◆ **Dataset extract**:
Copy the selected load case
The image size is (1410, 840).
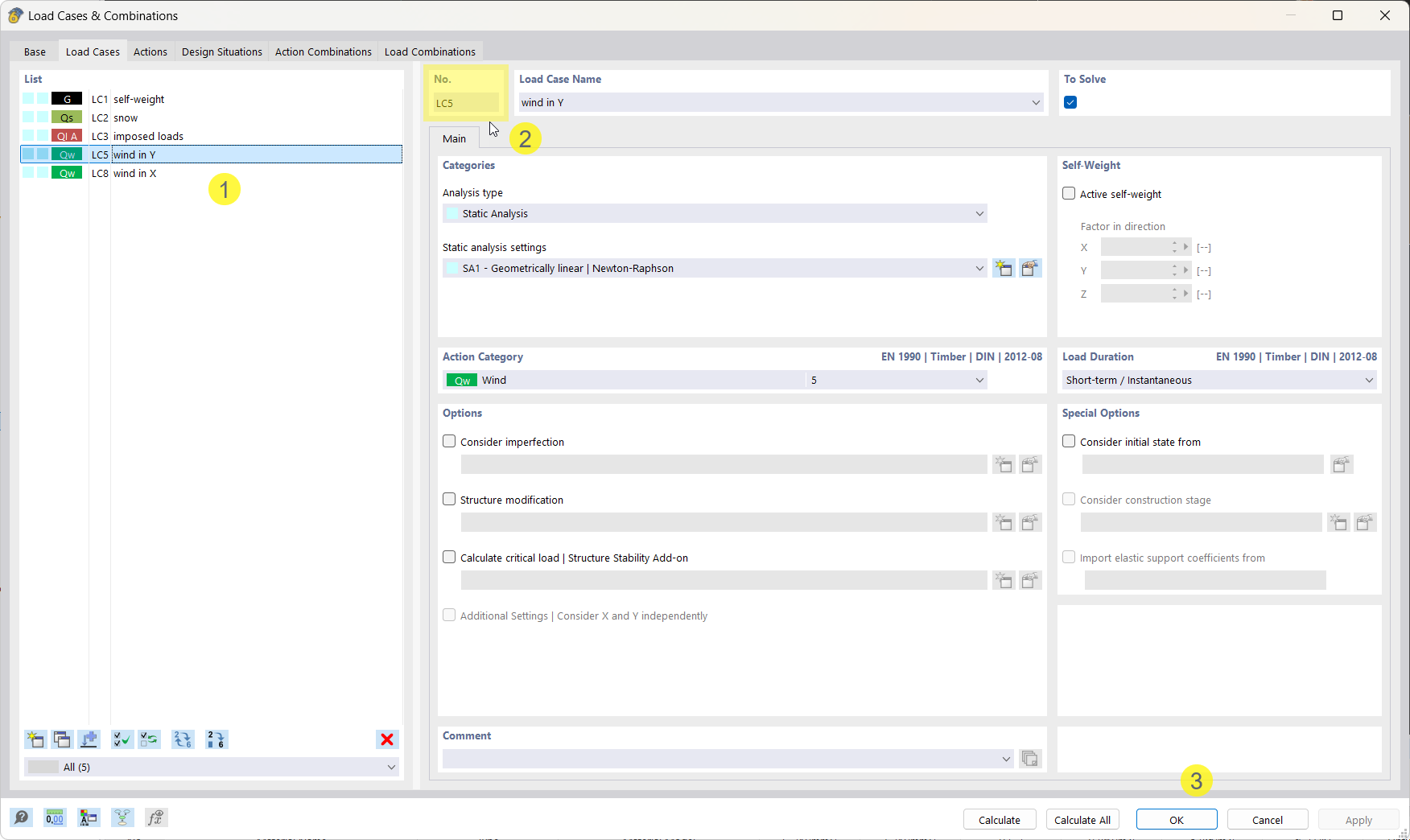click(x=62, y=739)
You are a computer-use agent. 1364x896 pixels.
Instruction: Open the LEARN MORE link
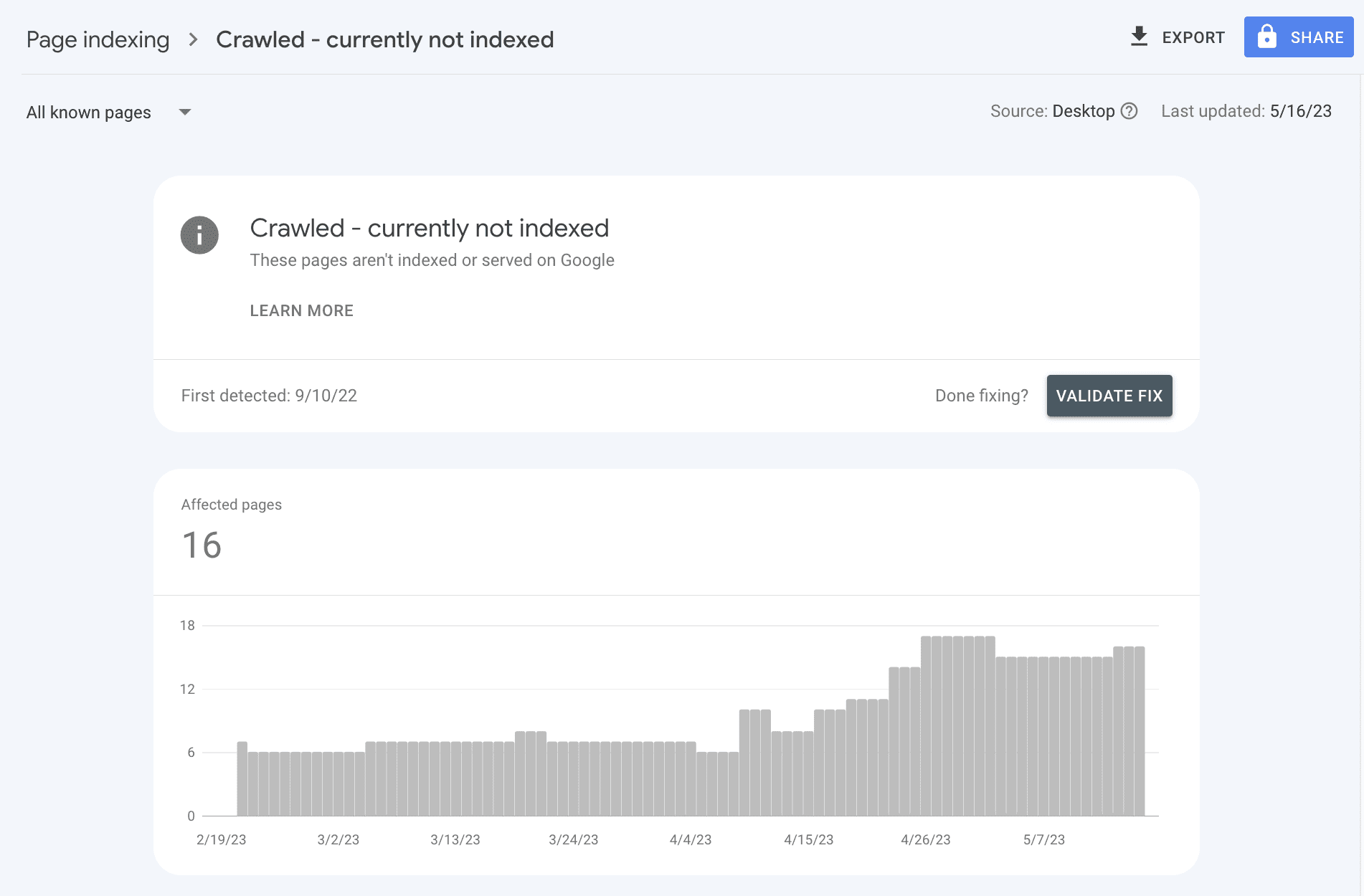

◆ **What the exercise asks**: Write out the records shown above exactly, but do not include any images.

◆ **Answer to this task**:
Copy the selected load case
The image size is (1410, 840).
click(x=62, y=739)
You are a computer-use agent. 1364x896 pixels.
Instruction: Open the LEARN MORE link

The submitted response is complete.